-- START OF Data excerpts --

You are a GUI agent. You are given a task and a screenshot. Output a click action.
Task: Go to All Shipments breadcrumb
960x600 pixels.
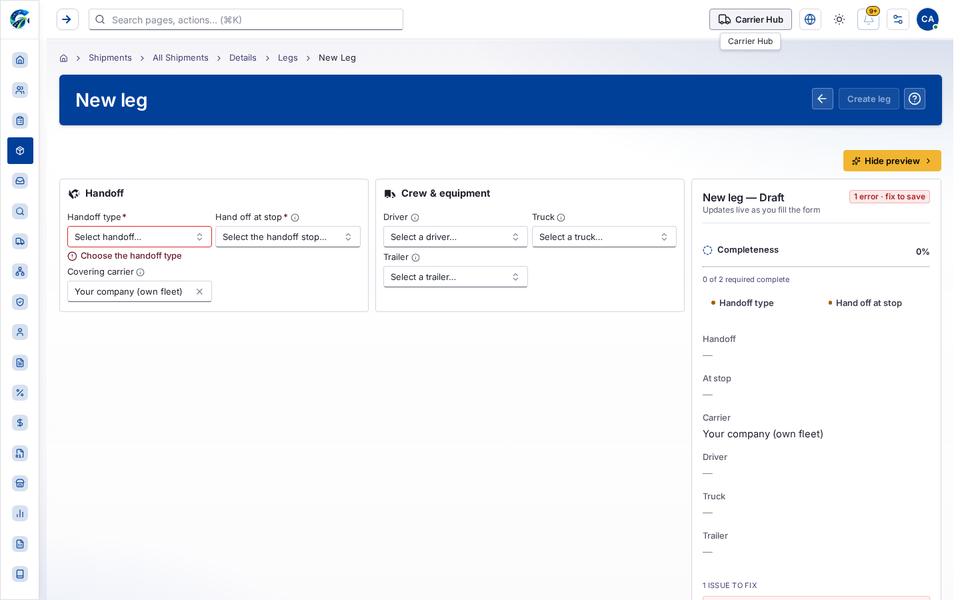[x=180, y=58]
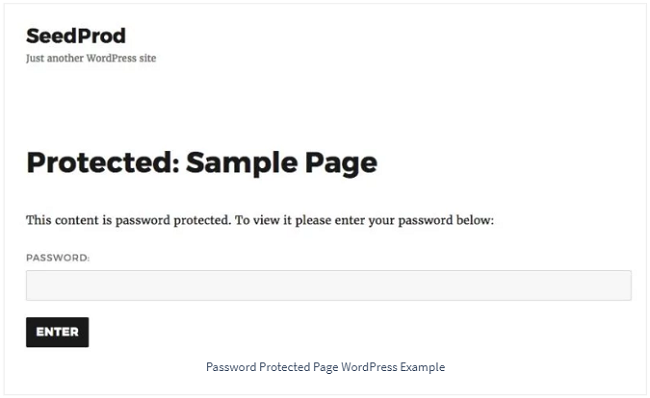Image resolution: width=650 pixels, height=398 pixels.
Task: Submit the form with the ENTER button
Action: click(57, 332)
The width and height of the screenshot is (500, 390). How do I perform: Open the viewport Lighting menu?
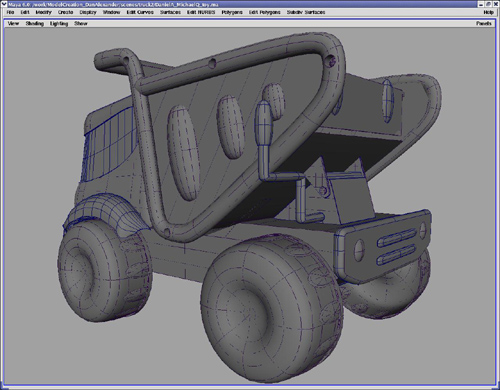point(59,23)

-- END OF Data excerpts --
-- START OF Data excerpts --

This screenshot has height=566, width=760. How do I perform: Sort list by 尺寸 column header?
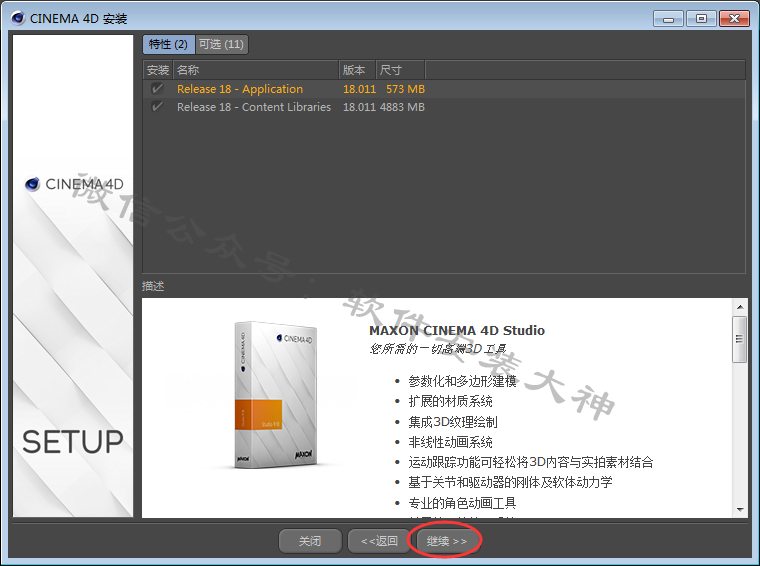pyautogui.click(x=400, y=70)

-- END OF Data excerpts --

Please write out again the stretch from "This screenshot has" through "pyautogui.click(x=400, y=70)", adding 78 to each coordinate in the answers and omitting the pictures.

### Task output
This screenshot has height=566, width=760. How do I perform: Sort list by 尺寸 column header?
pyautogui.click(x=478, y=148)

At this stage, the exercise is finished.